§ **TASK DETAILS**:
Copy nothing but the line with "Image resolution: width=581" and the lines that follow it to the end of the entries below, and keep the pictures out.

§ **MATERIAL SHOWN**:
■ ■ ■ ■ ■ ■ ■
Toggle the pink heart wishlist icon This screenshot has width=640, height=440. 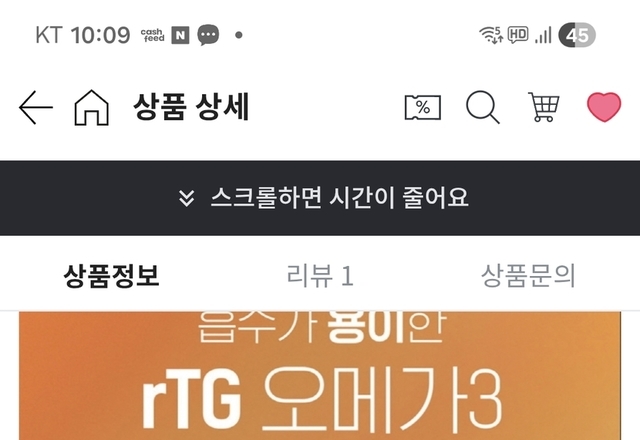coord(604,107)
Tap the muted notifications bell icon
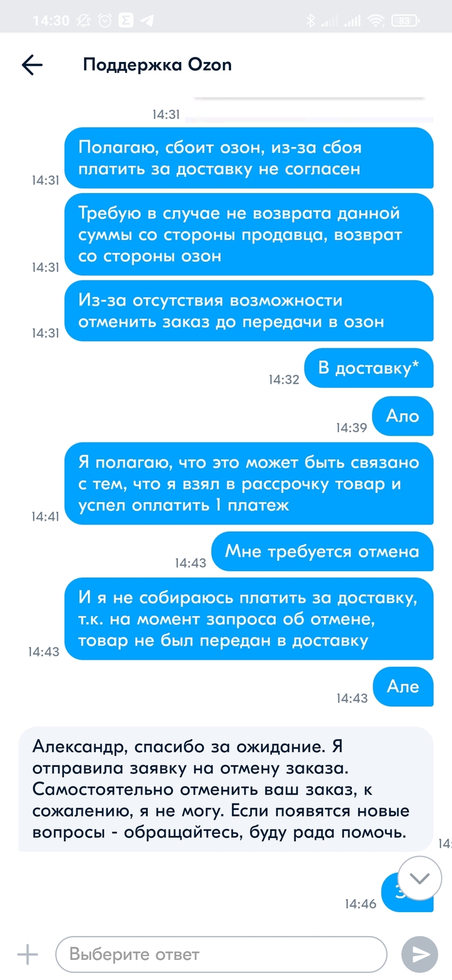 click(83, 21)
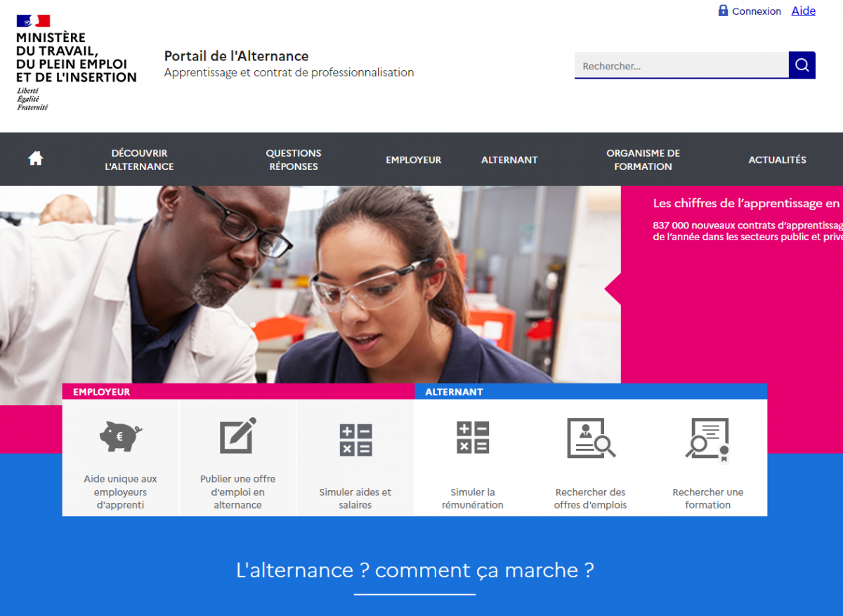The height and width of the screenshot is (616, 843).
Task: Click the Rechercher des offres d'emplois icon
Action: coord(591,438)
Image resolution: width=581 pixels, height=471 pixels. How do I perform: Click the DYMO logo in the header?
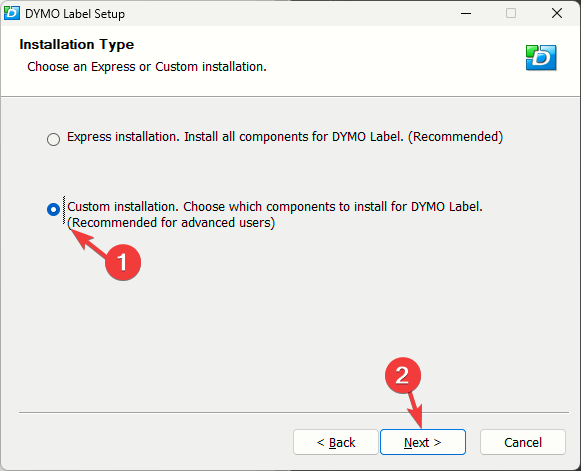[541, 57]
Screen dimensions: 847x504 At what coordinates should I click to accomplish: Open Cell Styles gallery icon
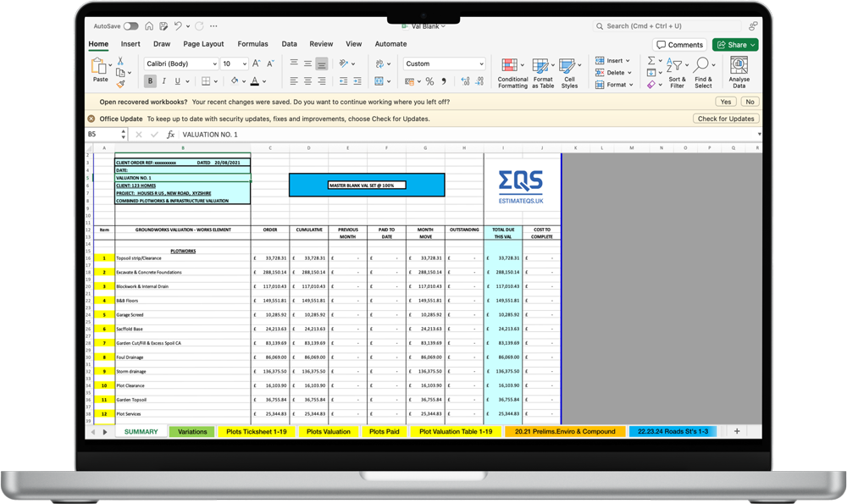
■ ■ ■ ■ ■ ■ ■
§ **TASK SOLUTION**:
Image resolution: width=581 pixels, height=471 pixels. How do I perform: Click the DYMO logo in the header?
[541, 57]
Screen dimensions: 847x504 At what coordinates should I click to accomplish: Open Cell Styles gallery icon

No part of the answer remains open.